The antitumor ether lipid edelfosine (ET-18-O-CH3) induces apoptosis in H-ras transformed human breast epithelial cells: by blocking ERK1/2 and p38 mitogen-activated protein kinases as potential targets

Abstract

We previously reported that a novel alkylphospholipid type antitumor agent edelfosine (ET-18-O-CH3; 1-O-octadecyl-2-O-methyl-glycero-3-phosphocholine) induced apoptosis in human breast epithelial cells transfected with the H-ras oncogene (MCF10A-ras) which was causally linked to cyclooxygenase-2 (COX-2) up-regulation and production of 15-deoxy-Delta(12,14)-prostaglandins J(2) (15d-PGJ2).

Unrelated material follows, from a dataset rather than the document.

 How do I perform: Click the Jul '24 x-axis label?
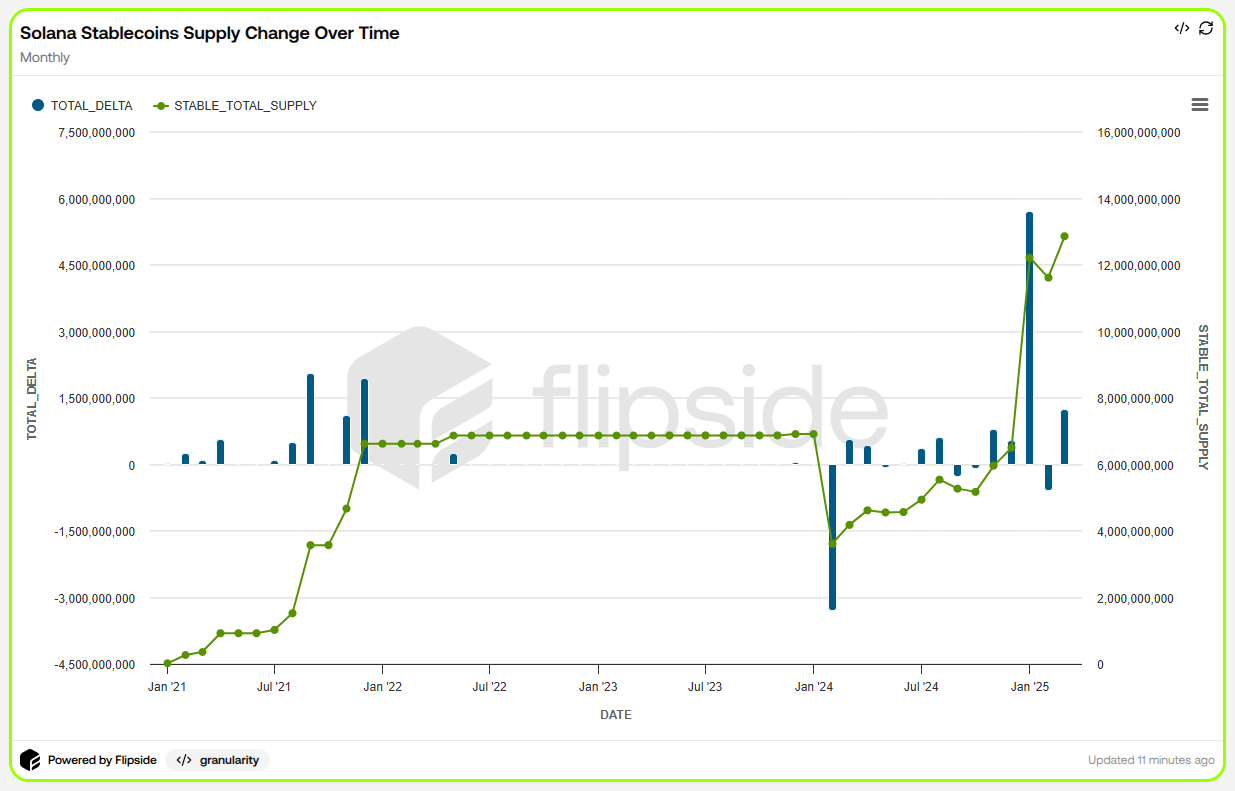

ET-18-O-CH3 treatment also enhanced the production of prostaglandin E-2 (PGE(2)), a major COX-2 product. In this study, we found that ET-18-O-CH3 treatment resulted in elevated mRNA expression of the PGE2 receptor subunit, EP2 receptor. Exogenously added PGE2 inhibited the growth of MCF10A-ras cells and induced proteolytic cleavage of caspase 3. ET-18-O-CH3 also inhibited constitutive activation of ERK 1/2, p38 MAPK, and Akt/protein kinase B, which was blunted by a selective COX-2 inhibitor SC58635. In addition, ET-18-O-CH3 inhibited DNA binding activity of NF-kappa B in MCF10A-ras cells, and this was again attenuated by SC58635. Based on these findings, it is likely that ET-18-O-CH3 inactivates ERK1/2, Akt, and NF-kappa B signaling via COX-2 induction in MCF10A-ras cells, thereby inducing apoptosis of these cells.